For dense files, disk resources are allocated to cover the file size. In the
above example, the first write (a block of data to block 100 in the file) would
cause 100 blocks of disk space to be allocated to the file. A read operation on
any block that has been implicitly written to will return a block of zero-filled
bytes, just as in the case of the sparse file.
Internal JFS (potential) limits
JFS is a full 64-bit file system. All of the appropriate file system structure
fields are 64-bits in size. This allows JFS to support both large files and
partitions.
File system size
The minimum file system size supported by JFS is 16 Mbytes. The maximum file
system size is a function of the file system block size and the maximum number
of blocks supported by the file system meta-data structures. JFS will support a
maximum file size of 512 terabytes (with block size 512 bytes) to 4 petabytes
(with block size 4 Kbytes).
File size
The maximum file size is the largest file size that virtual file system
framework supports. For example, if the frame work only supports 32-bits, then
this limits the file size.
Removable media
JFS will not support diskettes as an underlying file system device.
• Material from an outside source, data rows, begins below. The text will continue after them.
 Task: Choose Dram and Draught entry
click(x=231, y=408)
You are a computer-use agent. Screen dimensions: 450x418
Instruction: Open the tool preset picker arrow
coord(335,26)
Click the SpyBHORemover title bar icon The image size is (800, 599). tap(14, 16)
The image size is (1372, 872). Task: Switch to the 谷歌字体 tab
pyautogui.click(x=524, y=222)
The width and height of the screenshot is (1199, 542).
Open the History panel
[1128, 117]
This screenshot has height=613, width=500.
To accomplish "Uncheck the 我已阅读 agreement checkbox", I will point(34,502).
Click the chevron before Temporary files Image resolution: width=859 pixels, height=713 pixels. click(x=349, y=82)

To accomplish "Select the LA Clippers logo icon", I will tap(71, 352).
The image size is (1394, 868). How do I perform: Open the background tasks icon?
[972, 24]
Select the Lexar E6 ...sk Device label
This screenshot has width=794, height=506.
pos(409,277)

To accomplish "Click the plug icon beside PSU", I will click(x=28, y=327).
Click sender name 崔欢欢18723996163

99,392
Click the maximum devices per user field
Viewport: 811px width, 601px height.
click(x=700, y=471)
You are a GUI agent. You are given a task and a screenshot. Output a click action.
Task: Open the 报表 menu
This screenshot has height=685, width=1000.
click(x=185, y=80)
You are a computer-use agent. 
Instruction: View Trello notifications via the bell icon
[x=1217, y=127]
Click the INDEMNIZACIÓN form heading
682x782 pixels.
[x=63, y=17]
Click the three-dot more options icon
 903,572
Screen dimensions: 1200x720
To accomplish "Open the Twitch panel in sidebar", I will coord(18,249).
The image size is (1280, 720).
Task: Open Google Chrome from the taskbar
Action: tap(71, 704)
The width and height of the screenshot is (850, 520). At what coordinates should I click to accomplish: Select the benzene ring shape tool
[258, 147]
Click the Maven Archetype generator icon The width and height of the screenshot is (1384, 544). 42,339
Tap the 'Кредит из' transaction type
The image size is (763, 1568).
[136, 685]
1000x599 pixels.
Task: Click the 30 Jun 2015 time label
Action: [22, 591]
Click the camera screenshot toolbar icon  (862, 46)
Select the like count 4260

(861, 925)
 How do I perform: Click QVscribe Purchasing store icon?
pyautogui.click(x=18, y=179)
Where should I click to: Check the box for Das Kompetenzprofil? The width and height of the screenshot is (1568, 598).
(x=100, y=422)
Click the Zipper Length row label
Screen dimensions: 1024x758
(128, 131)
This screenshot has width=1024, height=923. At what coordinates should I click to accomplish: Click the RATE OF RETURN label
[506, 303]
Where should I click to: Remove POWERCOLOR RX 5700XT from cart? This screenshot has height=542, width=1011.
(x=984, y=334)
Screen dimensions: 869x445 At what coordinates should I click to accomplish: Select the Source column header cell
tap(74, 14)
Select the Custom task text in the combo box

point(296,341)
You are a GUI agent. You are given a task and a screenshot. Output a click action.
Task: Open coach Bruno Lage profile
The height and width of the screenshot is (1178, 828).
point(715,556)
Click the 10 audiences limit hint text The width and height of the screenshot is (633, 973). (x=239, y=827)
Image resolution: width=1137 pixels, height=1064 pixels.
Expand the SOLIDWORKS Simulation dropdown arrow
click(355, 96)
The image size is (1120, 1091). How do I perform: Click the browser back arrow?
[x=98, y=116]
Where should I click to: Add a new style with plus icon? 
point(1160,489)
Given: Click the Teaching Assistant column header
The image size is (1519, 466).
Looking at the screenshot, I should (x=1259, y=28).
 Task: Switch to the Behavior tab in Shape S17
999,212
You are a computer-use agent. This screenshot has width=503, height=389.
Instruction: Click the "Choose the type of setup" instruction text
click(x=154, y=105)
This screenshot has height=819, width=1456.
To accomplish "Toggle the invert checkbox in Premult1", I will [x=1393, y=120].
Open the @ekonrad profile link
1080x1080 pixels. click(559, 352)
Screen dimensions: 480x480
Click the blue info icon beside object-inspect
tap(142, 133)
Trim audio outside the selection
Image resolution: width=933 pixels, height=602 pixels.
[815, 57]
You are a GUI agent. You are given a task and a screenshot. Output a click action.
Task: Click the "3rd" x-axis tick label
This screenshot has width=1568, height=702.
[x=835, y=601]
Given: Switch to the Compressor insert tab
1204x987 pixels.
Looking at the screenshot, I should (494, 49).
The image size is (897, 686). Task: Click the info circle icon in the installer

Standard administrative utilities
JFS provides standard administration utilities for creating and maintaining file
system.
Create a file system
This utility provides the JFS-specific portion of the mkfs command, initializing
a JFS file system on a specified drive. This utility operates at a low level and
assumes any creation/ initialization of the volume on which the file system is
to reside is handled outside of this utility at a higher level.
Check/recover a file system
This utility provides the JFS-specific portion of the fsck command. It checks
the file system for consistency and repairs problems discovered. It replays the
log and applies committed changes to the file system meta-data. If the file
system is declared clean as a result of the log replay, no further action is
taken. If the file system is not deemed clean, indicating that the log was not
replayed completely and correctly for some reason or that the file system could
not be restored to a consistent state simply by replaying the log, then a full
pass of the file system is performed.
In performing a full integrity check, the check/repair utility's primary goal is
to achieve a reliable file system state to prevent future file system corruption
or failures, with a secondary goal of preserving data in the face of corruption.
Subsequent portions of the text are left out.